Design a parking lot system that manages multiple levels, different vehicle types, and various parking spot sizes with intelligent space allocation.

Constraints and Assumptions

  • Vehicle types: Motorcycle, Car, Bus
  • Spot allocation:
    • Motorcycle spot → Motorcycle only
    • Compact spot → Motorcycle, Car
    • Large spot → Motorcycle, Car
    • Bus requires 5 consecutive large spots
  • Multi-level: Parking lot has multiple levels
  • Inputs are valid: No validation needed

Design Overview

The parking lot system uses a hierarchy of classes to model the physical structure and vehicle types:
  1. VehicleSize: Enum for vehicle sizes
  2. Vehicle: Abstract base class for all vehicles
  3. Motorcycle, Car, Bus: Concrete vehicle implementations
  4. ParkingSpot: Represents a single parking spot
  5. Level: Represents one level of the parking lot
  6. ParkingLot: Main orchestrator for the entire system
This design uses the Composite pattern to build a hierarchy (ParkingLot → Levels → Spots) and the Strategy pattern to allow different vehicles to determine their own parking requirements.

Implementation

VehicleSize Enumeration

from enum import Enum

class VehicleSize(Enum):
    MOTORCYCLE = 0
    COMPACT = 1
    LARGE = 2

Vehicle Hierarchy

Abstract base class with common vehicle functionality: 
from abc import ABCMeta, abstractmethod

class Vehicle(metaclass=ABCMeta):

    def __init__(self, vehicle_size, license_plate, spot_size):
        self.vehicle_size = vehicle_size
        self.license_plate = license_plate
        self.spot_size = spot_size
        self.spots_taken = []

    def clear_spots(self):
        for spot in self.spots_taken:
            spot.remove_vehicle(self)
        self.spots_taken = []

    def take_spot(self, spot):
        self.spots_taken.append(spot)

    @abstractmethod
    def can_fit_in_spot(self, spot):
        pass

Concrete Vehicle Classes

Each vehicle type implements its own parking logic: 
class Motorcycle(Vehicle):

    def __init__(self, license_plate):
        super(Motorcycle, self).__init__(VehicleSize.MOTORCYCLE, license_plate, spot_size=1)

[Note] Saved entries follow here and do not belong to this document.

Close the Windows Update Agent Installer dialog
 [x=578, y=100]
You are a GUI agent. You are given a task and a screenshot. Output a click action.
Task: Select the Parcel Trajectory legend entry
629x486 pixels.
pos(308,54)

    def can_fit_in_spot(self, spot):
        return True  # Can fit in any spot


class Car(Vehicle):

    def __init__(self, license_plate):
        super(Car, self).__init__(VehicleSize.COMPACT, license_plate, spot_size=1)

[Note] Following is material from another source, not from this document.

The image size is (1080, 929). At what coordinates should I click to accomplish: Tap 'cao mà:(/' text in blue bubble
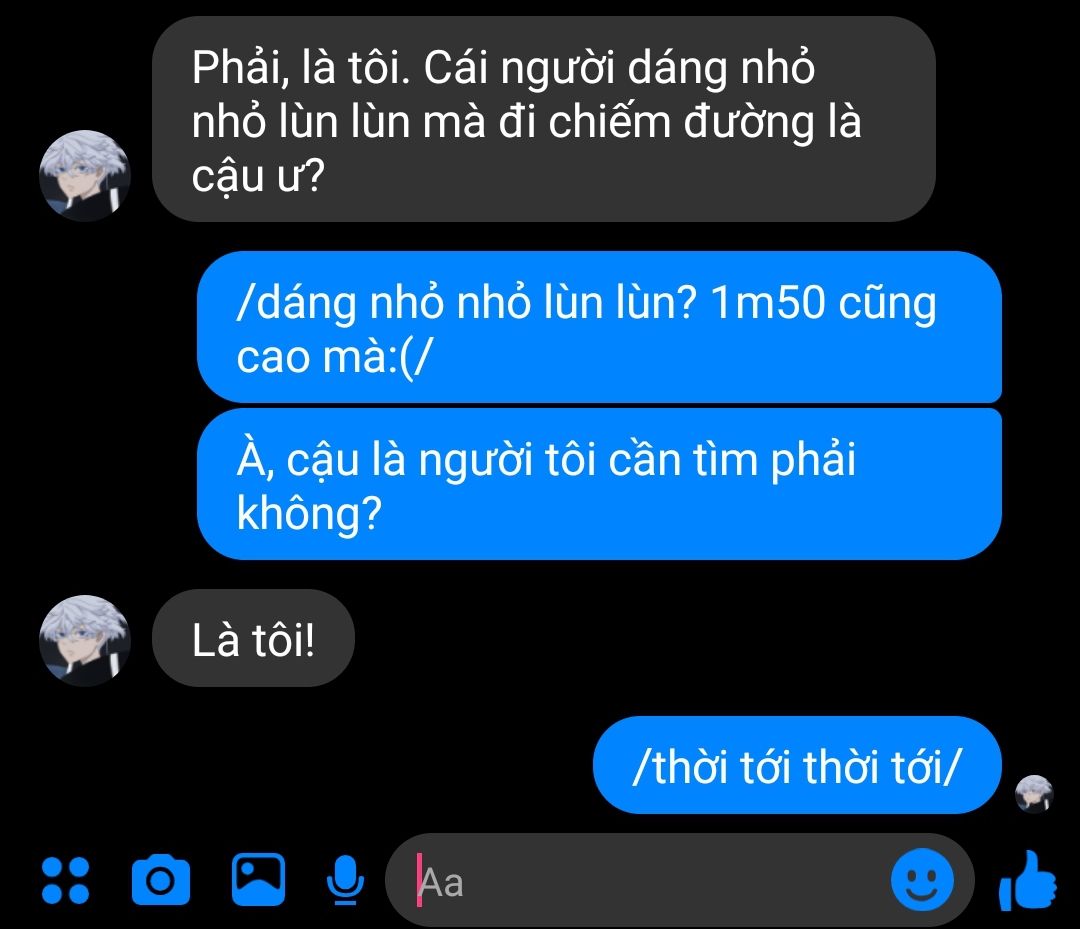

    def can_fit_in_spot(self, spot):
        return spot.size == LARGE or spot.size == COMPACT


class Bus(Vehicle):

    def __init__(self, license_plate):
        super(Bus, self).__init__(VehicleSize.LARGE, license_plate, spot_size=5)

    def can_fit_in_spot(self, spot):
        return spot.size == LARGE

ParkingLot Class

Top-level orchestrator: 
class ParkingLot(object):

    def __init__(self, num_levels):
        self.num_levels = num_levels
        self.levels = []

    def park_vehicle(self, vehicle):
        for level in self.levels:
            if level.park_vehicle(vehicle):
                return True
        return False

Level Class

Manages one level of parking: 
class Level(object):

    SPOTS_PER_ROW = 10

    def __init__(self, floor, total_spots):
        self.floor = floor
        self.num_spots = total_spots
        self.available_spots = 0
        self.parking_spots = []

    def spot_freed(self):
        self.available_spots += 1

    def park_vehicle(self, vehicle):
        spot = self._find_available_spot(vehicle)
        if spot is None:
            return None
        else:
            spot.park_vehicle(vehicle)
            return spot

    def _find_available_spot(self, vehicle):
        """Find an available spot where vehicle can fit, or return None"""
        # Implementation searches for appropriate spot(s)
        # ...

    def _park_starting_at_spot(self, spot, vehicle):
        """Occupy starting at spot.spot_number to vehicle.spot_size."""
        # Implementation for multi-spot parking (buses)
        # ...

ParkingSpot Class

Represents individual parking spots: 
class ParkingSpot(object):

    def __init__(self, level, row, spot_number, spot_size, vehicle_size):
        self.level = level
        self.row = row
        self.spot_number = spot_number
        self.spot_size = spot_size
        self.vehicle_size = vehicle_size
        self.vehicle = None

    def is_available(self):
        return self.vehicle is None

    def can_fit_vehicle(self, vehicle):
        if self.vehicle is not None:
            return False
        return vehicle.can_fit_in_spot(self)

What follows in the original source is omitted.